# MLOps Pipeline automatizado

### Este notebook se ejecutará como un scheduled job

In [0]:
import mlflow
from mlflow.tracking import MlflowClient
from pyspark.sql import SparkSession
from datetime import datetime
import pandas as pd

In [0]:
## 1. Cargar Modelo desde Registry

def load_production_model(model_name: str):
    """Carga el modelo en Production desde el Registry"""
    try:
        model_uri = f"models:/{model_name}@champion"
        model = mlflow.pyfunc.load_model(model_uri)
        
        client = MlflowClient()
        
        return model
    except Exception as e:
        print(f"❌ Error loading model: {str(e)}")
        raise

model = load_production_model("wine_classifier")

In [0]:

# 2. Cargar Nuevos Datos para Inferencia

# Simular nuevos datos (en producción vendrían de Delta Lake, S3, etc.)
from sklearn.datasets import load_wine

wine = load_wine()
new_data = pd.DataFrame(wine.data[:20], columns=wine.feature_names)

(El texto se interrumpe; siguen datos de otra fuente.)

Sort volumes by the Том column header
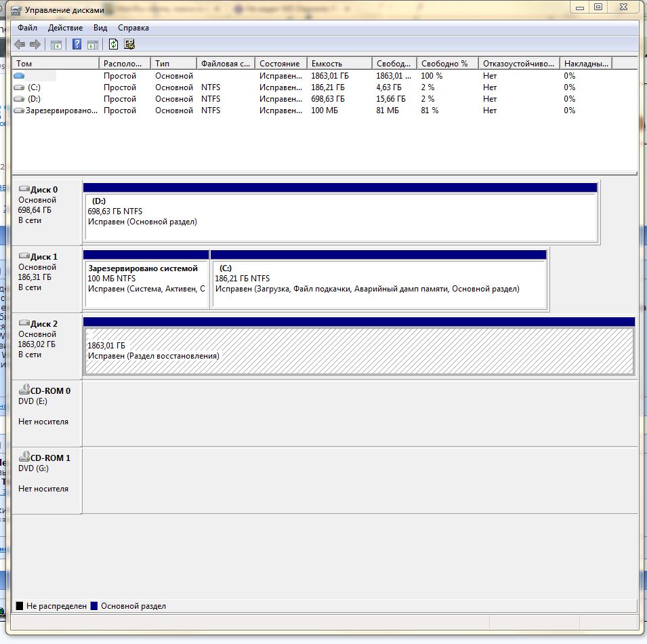647x644 pixels. [x=56, y=63]

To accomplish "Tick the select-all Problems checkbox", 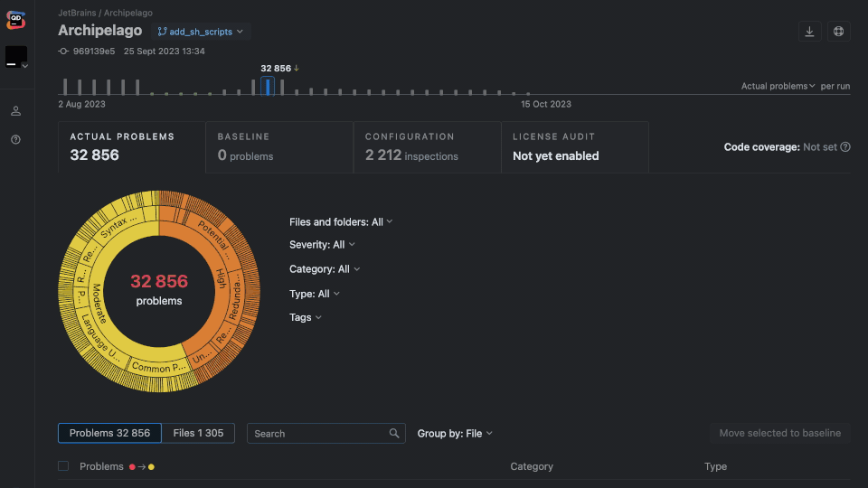I will click(63, 466).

print(f"📊 Loaded {len(new_data)} records for inference")
new_data.head()

In [0]:
# 3. Realizar Predicciones Batch

# Inferencia
predictions = model.predict(new_data)

# Crear DataFrame con resultados
results_df = new_data.copy()
results_df['prediction'] = predictions
results_df['inference_timestamp'] = datetime.now()

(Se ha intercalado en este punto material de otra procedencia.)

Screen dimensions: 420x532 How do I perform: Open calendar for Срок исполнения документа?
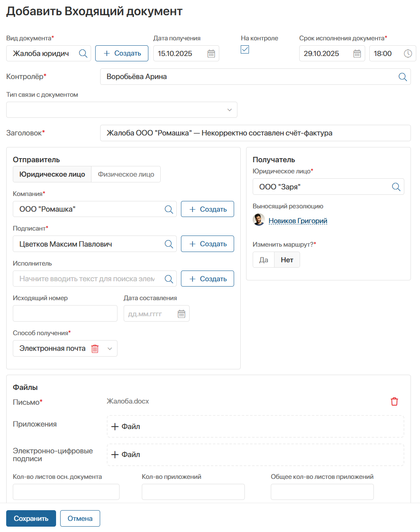pos(357,54)
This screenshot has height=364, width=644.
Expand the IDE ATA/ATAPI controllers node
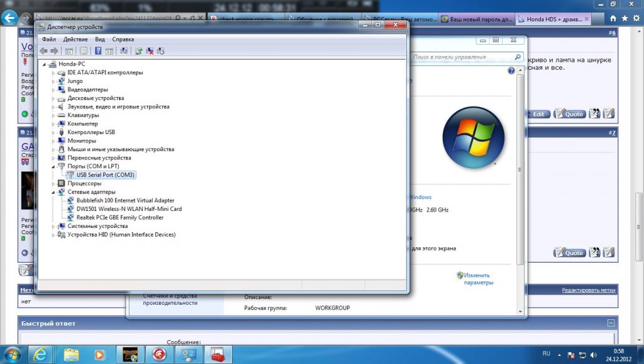click(x=53, y=72)
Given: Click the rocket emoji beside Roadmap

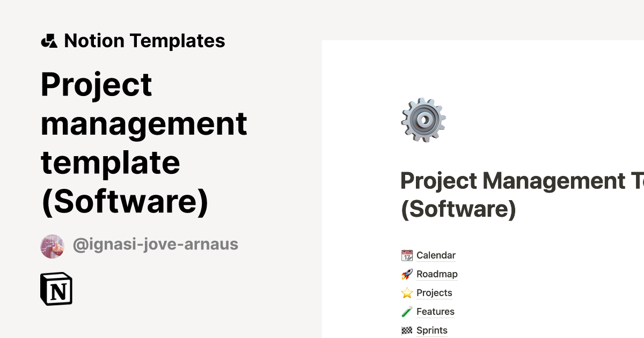Looking at the screenshot, I should point(407,274).
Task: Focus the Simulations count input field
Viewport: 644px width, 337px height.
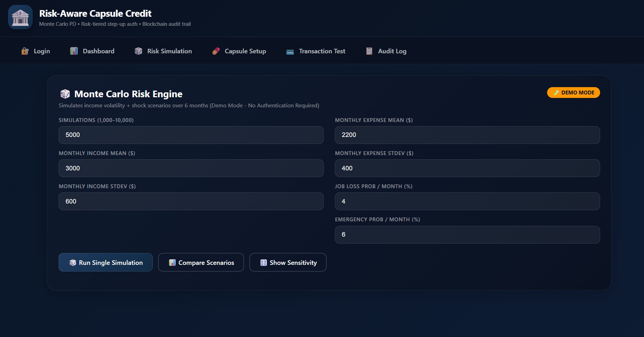Action: 191,135
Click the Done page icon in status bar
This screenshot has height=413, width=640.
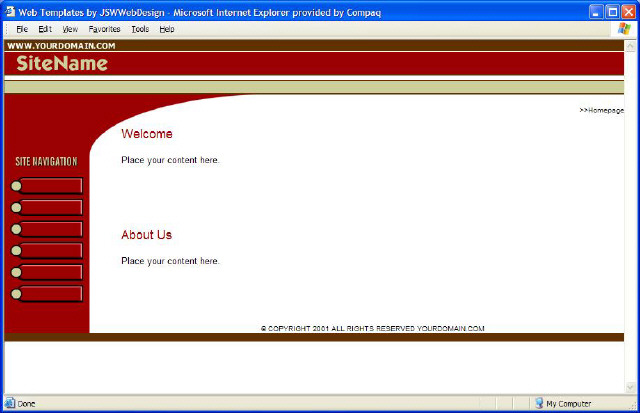click(x=10, y=403)
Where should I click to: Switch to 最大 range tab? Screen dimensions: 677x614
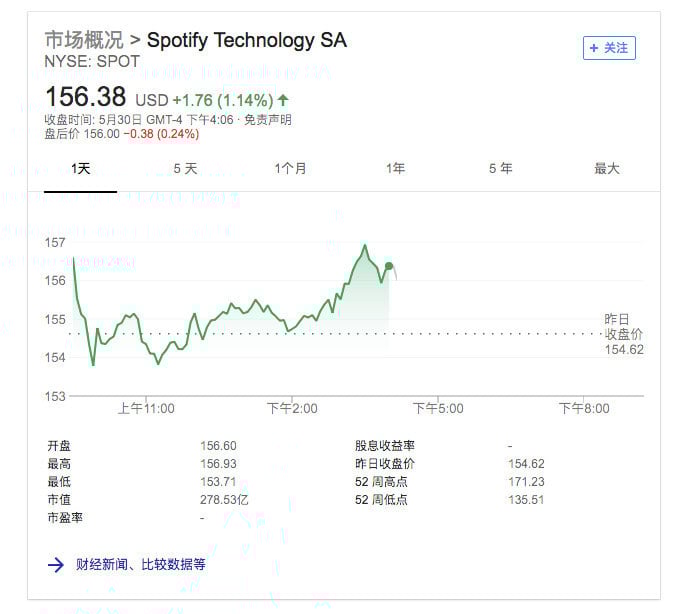607,168
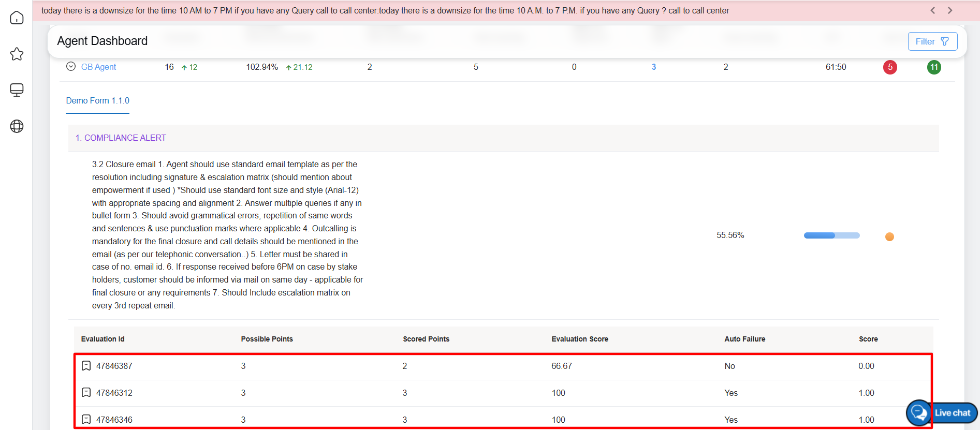Screen dimensions: 980x430
Task: Click bookmark icon for evaluation 47846346
Action: [86, 419]
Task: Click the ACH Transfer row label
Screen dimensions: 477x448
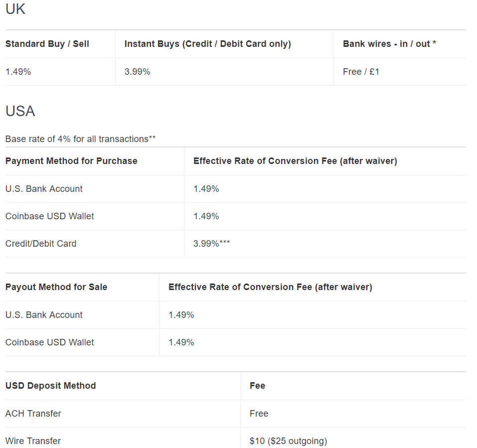Action: pyautogui.click(x=33, y=414)
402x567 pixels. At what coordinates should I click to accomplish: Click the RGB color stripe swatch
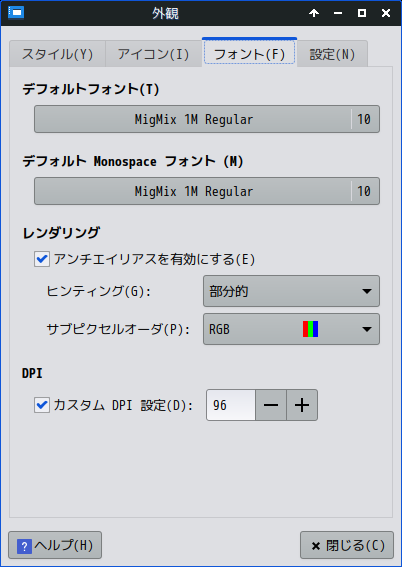point(310,329)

print(f"✅ Generated {len(predictions)} predictions")
results_df.head()

In [0]:
# 4. Guardar Resultados (Delta Lake)

# Convertir a Spark DataFrame
spark = SparkSession.builder.getOrCreate()
results_spark_df = spark.createDataFrame(results_df)

# Guardar en Delta Lake con merge

catalog = "workspace"
schema = "default"
table = "wine_predictions"


results_spark_df.write \
    .format("delta") \
    .mode("append") \
    .option("mergeSchema", "true") \
    .saveAsTable(f"{catalog}.{schema}.{table}")

print(f"💾 Results saved to {output_path}")

In [0]:
# 5. Logging de la Corrida del Pipeline

# Trackear la ejecución del pipeline
mlflow.set_experiment("/Users/your_username/wine_pipeline_production")

with mlflow.start_run(run_name=f"batch_inference_{datetime.now().strftime('%Y%m%d_%H%M')}"):
    
    # Metadata del pipeline
    mlflow.log_param("model_name", "wine_classifier")
    mlflow.log_param("records_processed", len(new_data))
    mlflow.log_param("output_path", output_path)
    
    # Métricas básicas
    mlflow.log_metric("num_predictions", len(predictions))
    mlflow.log_metric("execution_time_seconds", 5)  # Calcular real
    
    # Distribución de predicciones
    prediction_distribution = pd.Series(predictions).value_counts().to_dict()
    for class_label, count in prediction_distribution.items():
        mlflow.log_metric(f"class_{class_label}_count", count)
    
    print("✅ Pipeline execution logged to MLflow")

In [0]:
# 6. Validaciones y Alertas (Opcional)

# Data drift detection simplificado
def check_data_quality(df, threshold=0.95):
    """Validación básica de calidad"""
    
    # Check missing values
    missing_pct = df.isnull().sum().max() / len(df)
    
    # Check prediction distribution
    pred_distribution = df['prediction'].value_counts(normalize=True)
    is_balanced = pred_distribution.max() < threshold
    
    if missing_pct > 0.1:
        print(f"⚠️ WARNING: {missing_pct*100:.2f}% missing values detected")
    
    if not is_balanced:
        print(f"⚠️ WARNING: Imbalanced predictions detected")
        print(pred_distribution)
    else:
        print("✅ Data quality checks passed")
    
    return missing_pct < 0.1 and is_balanced

quality_ok = check_data_quality(results_df)

print("=" * 50)
print("🎉 PIPELINE EXECUTION COMPLETED")
print("=" * 50)